Research

MHD Turbulence

  1. Using renormalization group analysis we showed that the Alfvèn waves are modulated by the "local mean magnetic field" that scales as k^{-1/3}. As a result, Kraichnan's -3/2 arguments are modified and we recover Kolmogorov's -5/3 spectrum for MHD turbulence.
  2. We also computed renormalized viscosity and mangetic diffusivity with renormalization group formulism.
  3. We formulated how to compute energy transfers and flux for MHD turbulence, and then computed them using numerical simulations.
  4. We related the above fluxes to the dynamo mechanism, and observed many interesting patterns.
  5. We studied the anisotropic energy spectrum and energy transfers in quasi-static MHD turbulence.

Dynamo

  1. We compute various energy fluxes of dynamo for large-scale and small-scale dynamos, and discover interesting insights which are given below.
  2. For large scale dynamos, the dominant contribution is from the large-scale velocity field to the large-scale magnetic field.
  3. For small-scale dynamos, the maximal energy transfer is from the large-scale velocity field to the small-scale magnetic field. However, the length scale to which the energy is transferred keeps getting larger and larger with time.
  4. We studied the dynamo transitions for small Prandtl number and large Prandtl number dynamos. For Taylor-Green forcing, the former class exhibits subcritical transition, while the latter one exhibits supercritical transition.
  5. We also construct several low-dimensional models of dynamo that provide valuable insights.


Turbulent Thermal Convection

  1. Based on energy flux arguments, we showed that turbulent thermal convection has Kolmogorov-like spectrum (5/3), and almost constant energy flux. These arguments rule out the Bolgiano-Obukhov scaling for the this flow. These predictions were verified using direct numerical simulation on 4096^3 grid.
  2. The walls affect the flow in many ways. For example, the temperature spectrum exhibits dual cascade with one branch directly coming from the constancy of the temperature in the bulk.
  3. We showed that the correlations induced by the walls are one of the factors for Nu scaling exponent to be around 0.3 (not 1/2).
  4. We have studied the dynamics of flow reversals and show that large-scale fields play a critical role in these reversals. we constructed several nonlinear dynamics models of such reversals. We also related them the to the magnetic field reversals in dynamo.
  5. We constructed shell models for turbulent thermal convection. The results of the shell model are close to those of direct numerical simulations.

Stably Stratified Turbulence

  1. We provided a numerical validation of Bolgiano-Obukhov scaling of moderately stably-stratified turbulence.
  2. We constructed a shell model of stably stratified turbulence that explains scaling for small and moderate Richardson numbers.

Computational Physics and High Performance Computing

  1. SPECTRAL CODE TARANG: A general-purpose, opensource, parallel and modular C++ flow solver with with around 1 lacs lines of code; it can solve incompressible fluid flow, Rayleigh–Bénard convection, passive and active scalars, magnetohydrodynamics, liquid metals, rotating flows, etc. It scales up to 196608 processors of Cray XC40. It is being used by around 15 research groups across the world. I received Dr. APJ Abdul Kalam Cray HPC award for TARANG.
  2. FINITE DIFFERENCE PDE SOLVER: Flow and electromagnetic solver. Uses multigrid method for pressure solver. Being ported to GPU.

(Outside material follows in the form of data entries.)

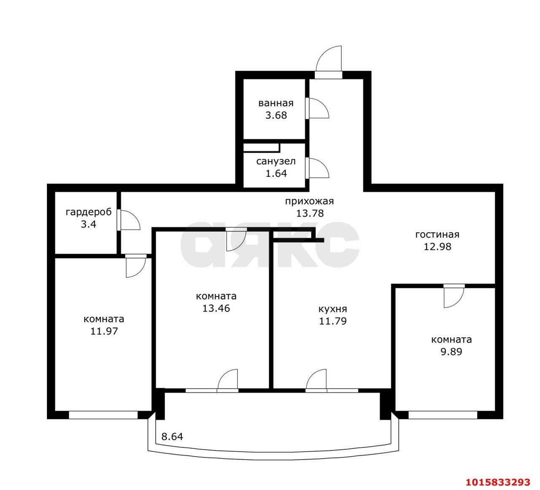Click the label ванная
point(276,103)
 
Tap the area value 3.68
point(276,115)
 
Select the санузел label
point(276,161)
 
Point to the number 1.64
point(276,173)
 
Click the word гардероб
point(89,212)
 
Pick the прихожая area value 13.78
point(310,214)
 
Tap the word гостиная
point(437,235)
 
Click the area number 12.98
point(437,247)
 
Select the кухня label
point(333,309)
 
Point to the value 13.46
point(216,309)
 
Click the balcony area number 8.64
point(172,437)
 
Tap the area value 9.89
point(451,352)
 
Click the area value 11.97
point(104,331)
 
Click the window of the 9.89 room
point(443,415)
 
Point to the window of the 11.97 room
point(103,415)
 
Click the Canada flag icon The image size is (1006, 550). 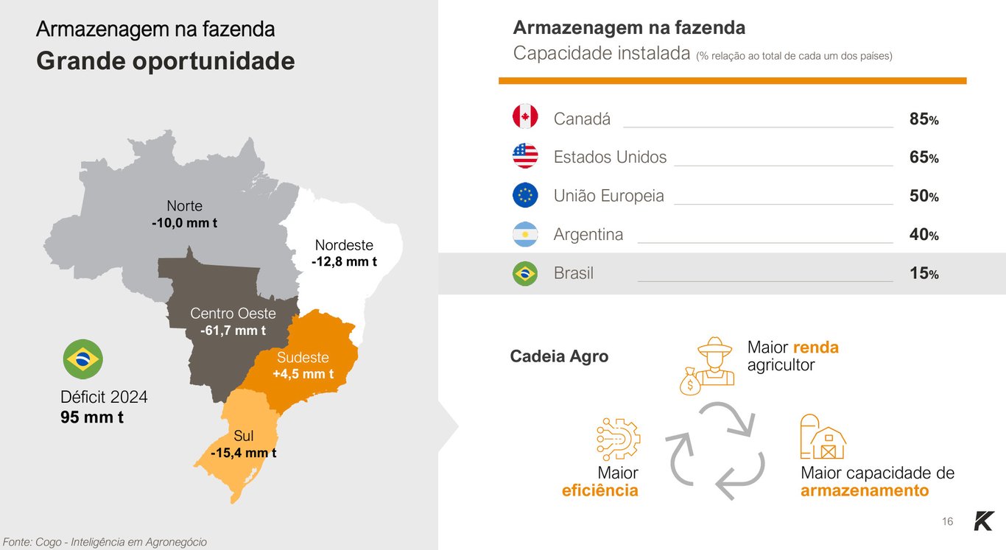point(525,117)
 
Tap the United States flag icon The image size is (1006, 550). point(525,156)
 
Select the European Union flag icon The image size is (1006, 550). point(525,195)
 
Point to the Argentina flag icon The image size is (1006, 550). point(525,234)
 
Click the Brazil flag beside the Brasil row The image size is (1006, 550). point(525,274)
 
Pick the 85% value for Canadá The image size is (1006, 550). point(924,119)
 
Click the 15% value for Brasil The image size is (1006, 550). point(924,274)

Nonequilibrium Statistical Mechanics

  1. We show that the asymmetric energy transfers from the large scales to small scales play an important role in determining arrow of time in driven dissipative nonequilibrium systems. This mechanism clarifies the role of dissipation in such systems.
  2. We derived universal scaling laws for driven nonequilibrium systems that relate the amplitude and recurrence time interval distribution of large events.
  3. We show that self-organized critiicality could be used to derive 1/f noise observed in Anion channels of neural cells.
  4. We computed the intermittency exponents and energy spectra of the Burgers and KPZ equations with correlated noise.

Astrophysical Flows

  1. For the solar wind, we showed that the turbulent heating plays a major role in the evolution of temperature of the solar wind.
  2. We computed the nonclassical (anomalous) viscosity and resistivity of the solar wind plasma using turbulence modelling.
  3. Using the estimates of the magnetic Reynolds number in protostars, we predict the existence of dynamo in such systems.